**Task objective**
Among the entries below, one stretch runs from the line that contains "Given: Click the EF4+ green box plot" through the line that contains "Task: Click magicogonzalez's red P form badge". Repeat that stretch exactly, ends included, and only that.

**Excerpts from a dataset**
----------

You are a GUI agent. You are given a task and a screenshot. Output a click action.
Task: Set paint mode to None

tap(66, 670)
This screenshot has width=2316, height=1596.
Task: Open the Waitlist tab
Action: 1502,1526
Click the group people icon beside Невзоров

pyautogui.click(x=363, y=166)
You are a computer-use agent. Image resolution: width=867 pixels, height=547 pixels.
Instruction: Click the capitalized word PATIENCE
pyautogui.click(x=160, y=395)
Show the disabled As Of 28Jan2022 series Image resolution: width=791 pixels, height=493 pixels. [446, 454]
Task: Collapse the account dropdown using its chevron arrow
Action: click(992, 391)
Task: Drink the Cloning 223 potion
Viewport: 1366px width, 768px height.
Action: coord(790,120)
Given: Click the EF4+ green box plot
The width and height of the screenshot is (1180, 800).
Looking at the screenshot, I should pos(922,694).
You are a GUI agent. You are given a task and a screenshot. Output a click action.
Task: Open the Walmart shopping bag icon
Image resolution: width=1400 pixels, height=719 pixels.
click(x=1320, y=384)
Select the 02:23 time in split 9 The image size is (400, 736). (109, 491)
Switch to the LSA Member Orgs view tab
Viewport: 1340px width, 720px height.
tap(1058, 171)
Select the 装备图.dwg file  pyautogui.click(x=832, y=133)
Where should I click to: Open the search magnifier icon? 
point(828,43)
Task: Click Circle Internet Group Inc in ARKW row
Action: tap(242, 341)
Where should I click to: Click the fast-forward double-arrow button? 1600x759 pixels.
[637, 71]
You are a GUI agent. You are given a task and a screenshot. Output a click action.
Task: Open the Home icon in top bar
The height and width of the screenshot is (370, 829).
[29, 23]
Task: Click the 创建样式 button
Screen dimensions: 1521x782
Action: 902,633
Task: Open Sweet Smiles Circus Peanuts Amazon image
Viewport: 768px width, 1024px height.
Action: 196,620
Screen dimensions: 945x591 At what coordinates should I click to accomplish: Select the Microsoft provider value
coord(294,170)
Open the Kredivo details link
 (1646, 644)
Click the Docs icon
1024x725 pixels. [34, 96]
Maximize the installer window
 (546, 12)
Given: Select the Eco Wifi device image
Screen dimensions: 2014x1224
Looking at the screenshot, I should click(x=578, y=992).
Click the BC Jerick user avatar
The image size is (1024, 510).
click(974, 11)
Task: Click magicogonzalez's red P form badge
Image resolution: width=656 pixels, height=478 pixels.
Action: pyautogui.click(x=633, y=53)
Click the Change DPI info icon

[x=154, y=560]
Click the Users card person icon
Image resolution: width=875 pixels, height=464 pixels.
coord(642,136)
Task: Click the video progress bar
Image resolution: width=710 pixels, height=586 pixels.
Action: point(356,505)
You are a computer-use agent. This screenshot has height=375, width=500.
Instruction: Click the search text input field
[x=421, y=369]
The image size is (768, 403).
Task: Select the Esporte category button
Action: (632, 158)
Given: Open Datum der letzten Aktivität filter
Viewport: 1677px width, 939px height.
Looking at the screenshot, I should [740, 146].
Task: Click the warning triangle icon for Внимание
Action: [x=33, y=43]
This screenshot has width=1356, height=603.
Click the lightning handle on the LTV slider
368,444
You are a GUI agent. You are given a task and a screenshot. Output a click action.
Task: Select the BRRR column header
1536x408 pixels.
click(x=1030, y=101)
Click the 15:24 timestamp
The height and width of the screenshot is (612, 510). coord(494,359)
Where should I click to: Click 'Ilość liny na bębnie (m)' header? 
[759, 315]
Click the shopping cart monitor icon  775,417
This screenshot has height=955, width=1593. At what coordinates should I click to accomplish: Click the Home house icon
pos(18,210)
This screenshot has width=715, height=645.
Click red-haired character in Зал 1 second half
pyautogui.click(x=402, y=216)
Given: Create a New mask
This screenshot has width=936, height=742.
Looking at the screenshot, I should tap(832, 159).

----------

**Problem solution**
Given: Click the EF4+ green box plot
The width and height of the screenshot is (1180, 800).
Looking at the screenshot, I should pos(922,694).
You are a GUI agent. You are given a task and a screenshot. Output a click action.
Task: Open the Walmart shopping bag icon
Image resolution: width=1400 pixels, height=719 pixels.
click(x=1320, y=384)
Select the 02:23 time in split 9 The image size is (400, 736). (109, 491)
Switch to the LSA Member Orgs view tab
Viewport: 1340px width, 720px height.
tap(1058, 171)
Select the 装备图.dwg file  pyautogui.click(x=832, y=133)
Where should I click to: Open the search magnifier icon? 
point(828,43)
Task: Click Circle Internet Group Inc in ARKW row
Action: tap(242, 341)
Where should I click to: Click the fast-forward double-arrow button? 1600x759 pixels.
[637, 71]
You are a GUI agent. You are given a task and a screenshot. Output a click action.
Task: Open the Home icon in top bar
The height and width of the screenshot is (370, 829).
[29, 23]
Task: Click the 创建样式 button
Screen dimensions: 1521x782
Action: 902,633
Task: Open Sweet Smiles Circus Peanuts Amazon image
Viewport: 768px width, 1024px height.
Action: 196,620
Screen dimensions: 945x591 At what coordinates should I click to accomplish: Select the Microsoft provider value
coord(294,170)
Open the Kredivo details link
 (1646, 644)
Click the Docs icon
1024x725 pixels. [34, 96]
Maximize the installer window
 (546, 12)
Given: Select the Eco Wifi device image
Screen dimensions: 2014x1224
Looking at the screenshot, I should click(x=578, y=992).
Click the BC Jerick user avatar
The image size is (1024, 510).
click(974, 11)
Task: Click magicogonzalez's red P form badge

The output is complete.